You need to trap the error in every event anyway because just about anything
can raise an error. Even something as simple as x + 1 can raise an error. It
would be a *very* rare event handler that didn't call some code that
couldn't raise an error.
But I think the main point of contention we have is from the statement
above. You claim bugs are inevitable, I'd say they aren't.
As I said, the only place bugs don't exist is in newsgroup fantasy land or
maybe in *very* small apps. If the big players can't eliminate all their
bugs then what hope have we got? It seams the difference between me and a
lot of people on these groups is that I can admit I'm fallible.
Way too many
people use that philosophy to support their 'ship now and fix it later'
schedule.
And I can appreciate that for most 'run-of-the-mill' coders, it would take
too
long to try to write code that won't fail unexpectedly. But it can be
done.
High quality can be achieved but there will just be a smaller number of
bugs.
If you don't attempt to reach that goal, then you'll never attain it.

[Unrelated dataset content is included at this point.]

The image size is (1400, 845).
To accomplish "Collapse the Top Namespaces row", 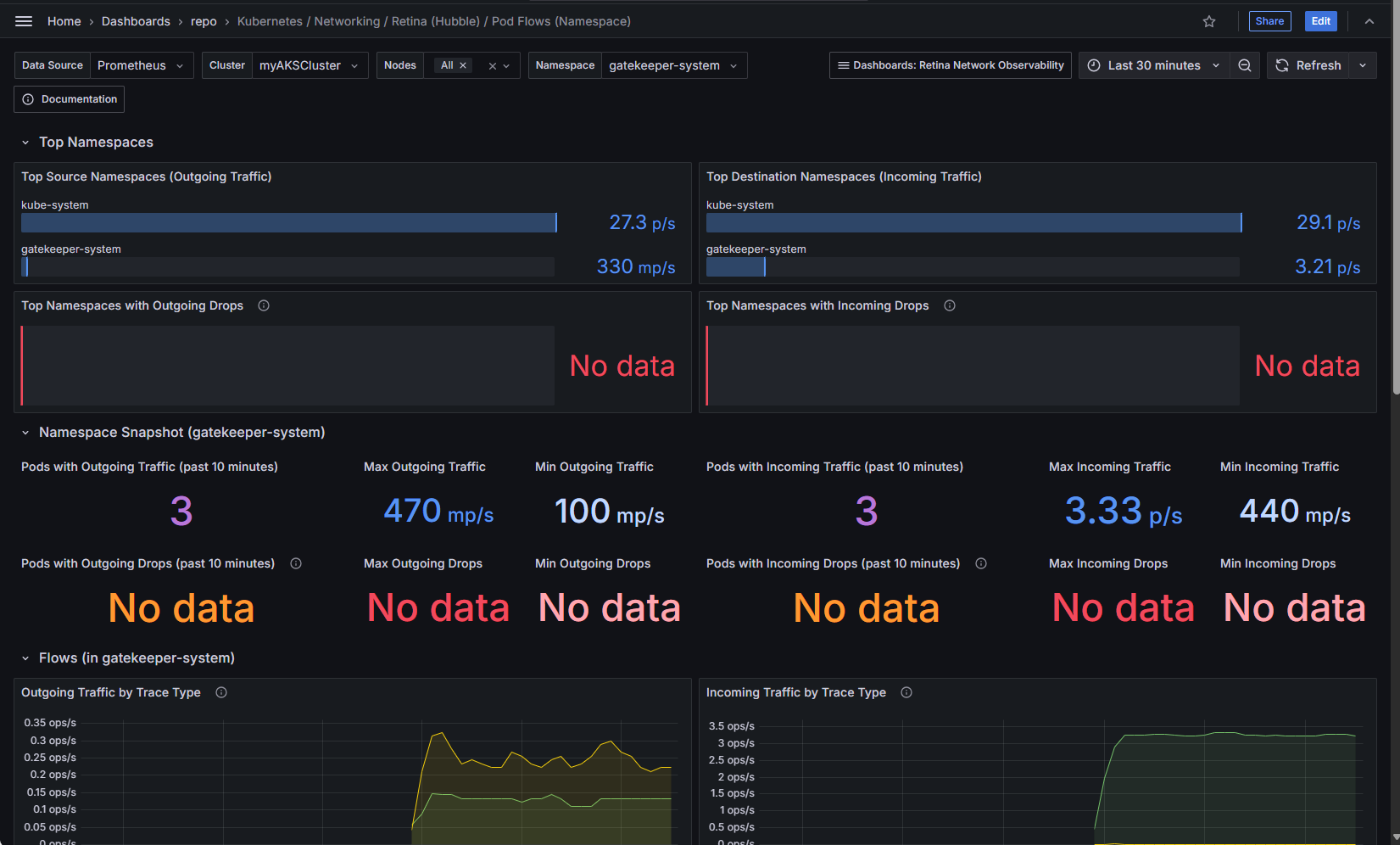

I suspect you get closer to that goal by ignoring the vast majority of
errors.
That's not to say there aren't going to be problems along the way, errors
that need correction or debugging, but experience gained while striving
toward that goal will help to giude the designs and coding style needed
to avoid writing so many bugs. Working through the pitfalls and dead
ends, and what not, (replacing failures with more stable code) causes
one to gravitate toward writing the more stable code the first time
through....
There's one thing that strikes me as a bit of a contrast in what you're
saying. On one hand you're saying that you can achieve very high quality
code but on the other hand your saying your code isn't robust enough to
contain err.raise without hitting it. If you're that confident that your
code is bug free then you should be able to go in tomorrow and put err.raise
everywhere it's appropriate and release without even testing. Didn't think
so. :-)
Michael
.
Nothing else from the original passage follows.